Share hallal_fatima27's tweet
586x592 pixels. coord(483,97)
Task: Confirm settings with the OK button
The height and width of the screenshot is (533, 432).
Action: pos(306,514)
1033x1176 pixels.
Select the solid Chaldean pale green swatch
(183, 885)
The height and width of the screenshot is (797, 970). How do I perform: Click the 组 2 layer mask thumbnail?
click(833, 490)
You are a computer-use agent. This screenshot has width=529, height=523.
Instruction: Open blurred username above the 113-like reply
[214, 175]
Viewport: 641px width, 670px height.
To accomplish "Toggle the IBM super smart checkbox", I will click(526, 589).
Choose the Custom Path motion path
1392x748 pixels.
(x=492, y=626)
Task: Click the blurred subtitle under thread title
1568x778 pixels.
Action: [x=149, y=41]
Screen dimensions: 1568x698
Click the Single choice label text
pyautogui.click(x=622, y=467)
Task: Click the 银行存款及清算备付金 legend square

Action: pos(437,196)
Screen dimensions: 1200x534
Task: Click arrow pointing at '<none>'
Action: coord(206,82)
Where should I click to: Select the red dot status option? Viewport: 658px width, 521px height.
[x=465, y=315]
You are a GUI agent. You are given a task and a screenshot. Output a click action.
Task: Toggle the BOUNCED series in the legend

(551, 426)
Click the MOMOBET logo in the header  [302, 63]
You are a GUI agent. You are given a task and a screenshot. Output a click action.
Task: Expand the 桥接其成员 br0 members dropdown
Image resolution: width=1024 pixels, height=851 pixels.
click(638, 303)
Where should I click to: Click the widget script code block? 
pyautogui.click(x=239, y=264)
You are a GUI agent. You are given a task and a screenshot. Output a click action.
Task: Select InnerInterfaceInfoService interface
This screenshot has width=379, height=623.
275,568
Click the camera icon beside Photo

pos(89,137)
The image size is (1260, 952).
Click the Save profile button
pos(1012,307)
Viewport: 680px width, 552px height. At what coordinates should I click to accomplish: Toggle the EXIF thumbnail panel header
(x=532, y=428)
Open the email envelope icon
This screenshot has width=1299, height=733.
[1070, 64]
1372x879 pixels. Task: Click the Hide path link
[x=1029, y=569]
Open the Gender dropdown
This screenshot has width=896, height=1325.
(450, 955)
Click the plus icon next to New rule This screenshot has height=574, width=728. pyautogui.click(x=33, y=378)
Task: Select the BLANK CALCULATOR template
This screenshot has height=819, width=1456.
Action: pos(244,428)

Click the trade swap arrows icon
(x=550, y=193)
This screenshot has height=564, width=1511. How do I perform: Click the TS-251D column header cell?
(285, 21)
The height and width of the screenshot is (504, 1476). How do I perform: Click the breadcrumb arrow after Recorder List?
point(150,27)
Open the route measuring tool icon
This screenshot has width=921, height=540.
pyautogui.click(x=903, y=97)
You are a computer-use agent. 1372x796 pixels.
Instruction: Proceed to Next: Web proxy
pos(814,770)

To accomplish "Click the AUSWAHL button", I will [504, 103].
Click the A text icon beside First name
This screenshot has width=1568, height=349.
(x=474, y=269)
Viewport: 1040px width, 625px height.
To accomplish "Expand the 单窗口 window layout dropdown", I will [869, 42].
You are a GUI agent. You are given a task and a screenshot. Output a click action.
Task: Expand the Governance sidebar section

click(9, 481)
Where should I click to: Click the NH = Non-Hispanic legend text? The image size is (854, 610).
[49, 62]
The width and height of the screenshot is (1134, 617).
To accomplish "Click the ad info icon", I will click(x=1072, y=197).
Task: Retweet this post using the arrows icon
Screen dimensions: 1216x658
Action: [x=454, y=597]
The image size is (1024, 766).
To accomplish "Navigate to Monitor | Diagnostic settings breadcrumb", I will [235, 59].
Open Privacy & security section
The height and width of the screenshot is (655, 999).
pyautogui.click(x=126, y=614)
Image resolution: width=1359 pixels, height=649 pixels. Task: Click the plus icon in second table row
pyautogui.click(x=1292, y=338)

________________

### WORK REQUIRED
Return the lines above precisely as they appear, beginning at the first line and ending at the line with "You are a computer-use agent. This", and nothing after it.

### WORKED SOLUTION
Share hallal_fatima27's tweet
586x592 pixels. coord(483,97)
Task: Confirm settings with the OK button
The height and width of the screenshot is (533, 432).
Action: pos(306,514)
1033x1176 pixels.
Select the solid Chaldean pale green swatch
(183, 885)
The height and width of the screenshot is (797, 970). How do I perform: Click the 组 2 layer mask thumbnail?
click(833, 490)
You are a computer-use agent. This screenshot has width=529, height=523.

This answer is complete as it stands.